2Dreux fut assassiné dans la nuit du 9 au 10 août 1051, la veille de la fête de saint Laurent martyr, d’après Aimé III, 22 ; Orderic Vital, Interp. GG, VII (30) = GND 2, 156-158. Voir encore Annales Beneventani, ad an. 1051 ; Romuald de Salerne, Romualdi Salernitani Chronicon, p. 181.

3Guil. Ap. II, 79 ; Anon. Bar., ad an. 1051 ; et Lupus Protospatarius, Annales, ad an. 1051, s’accordent à situer à Montelari ou Monte Ilari l’assassinat de Dreux. Il s’agit de Montellari, située à 3 km au nord-nord-ouest de Bovino (prov. Foggia) ; voir Martin & Noyé 1990, 289, et le Chronicon Sanctae Sophiae (cod. Vat. Lat. 4939), J.-M. Martin (éd.), Rome, Istituto storico italiano per il Medio Evo (Fonti per la storia dell’Italia medievale. RIS3 ; 3), 2000, p. 240.

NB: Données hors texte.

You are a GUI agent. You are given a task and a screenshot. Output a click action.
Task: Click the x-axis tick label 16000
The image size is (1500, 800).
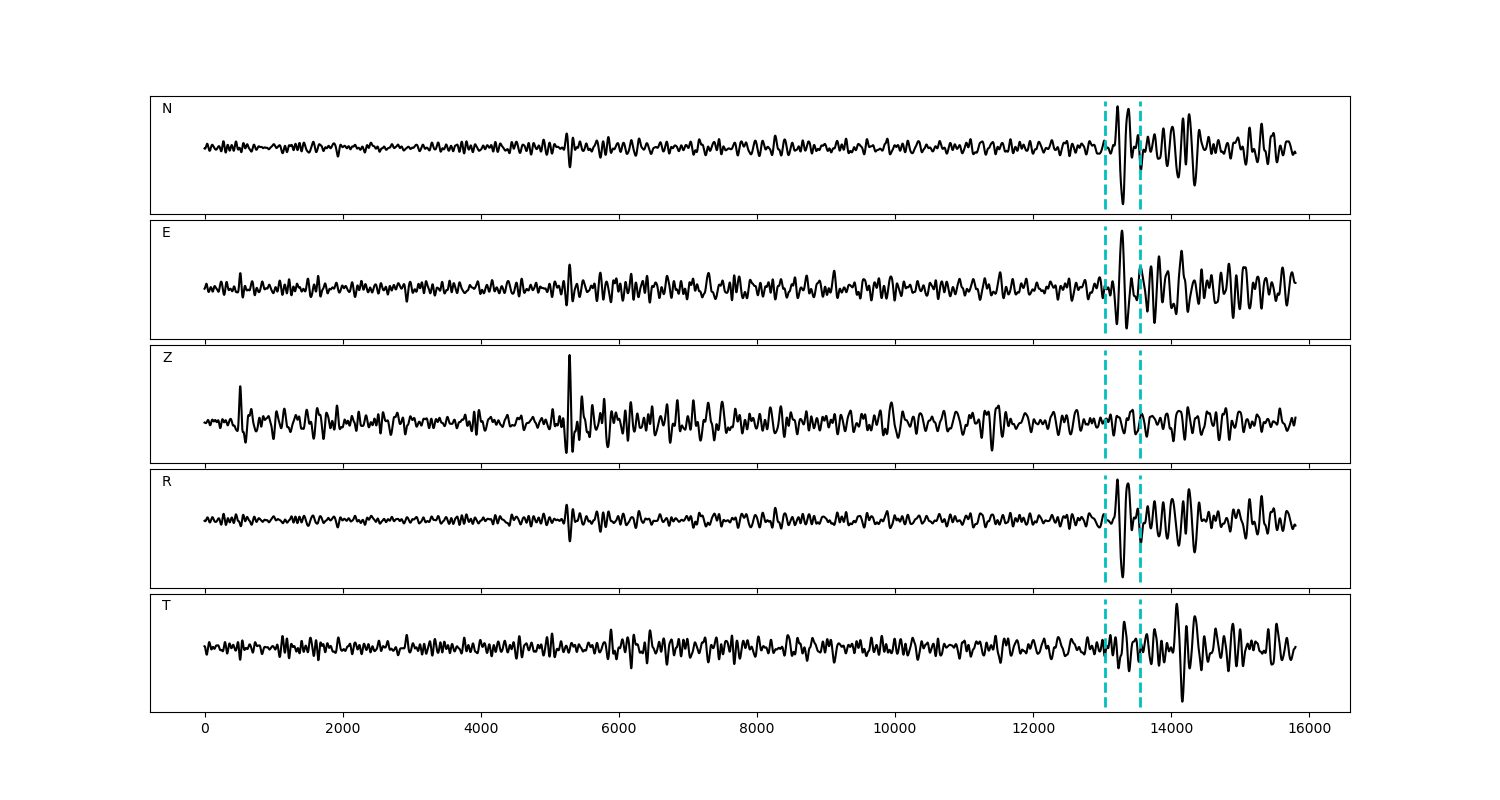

4Seul Malaterra donne le nom de Risus, qui fut repris par l’Anonyme du Vatican (Anon. Vat., p. 752), puis interpolé dans Aimé III, 22. Lupus Protospatarius, Annales, ad an. 1051, en revanche, le nomme Concilius et Orderic Vital, Interp. GG, VII (30) = GND 2, 156-158, qui en fait un Napolitain, Wazon. Tous le qualifient aussi de comitis compater (compere, chez Aimé), insistant sur les liens d’amitié qui unissaient les deux hommes.

5Sur l’élévation d’Onfroi, voir Lupus Protospatarius, Annales, ad an. 1051 : Umfreda factus est comes ; Anon. Vat., p. 752 : elevato in consulatum Humfredo, qui cognomine Abagelardus vocabatur. On apprend par Aimé qu’Onfroi fut élu comte lors d’une assemblée de Normands et en présence de Guaimar. Il ne s’agit donc pas d’une prise de pouvoir personnelle, comme semble le dire Malaterra (voir Aimé III, 22 : « Et s’asemblerent li Normant, puiz la mort de Drogo, et Guaymere : et fu fait conte Umfroi, frere de Drogo ») ; sur ce point, voir De Bartholomaeis 1935, 138, n. 2, et Mathieu 1961, 281, contre Chalandon 1907, 130, n. 1.

6L’acte de vengeance est un motif que l’on retrouve à différentes reprises chez Malaterra (II, 23, 3 ; II, 37, 4 ; II, 46, 6). La vindicta exercée ici par Onfroi contre les assassins de son frère et ses conséquences illustrent parfaitement ce que dit Bougard 2006, 3, au sujet de ce terme. Onfroi trouve, en effet, une forme de « “délivrance” dans la peine infligée », et satisfait à « l’ardente obligation qu’il y a, aux termes du droit romain tardif, de venger la mort d’un proche dès lors que l’on doit hériter de ses biens ».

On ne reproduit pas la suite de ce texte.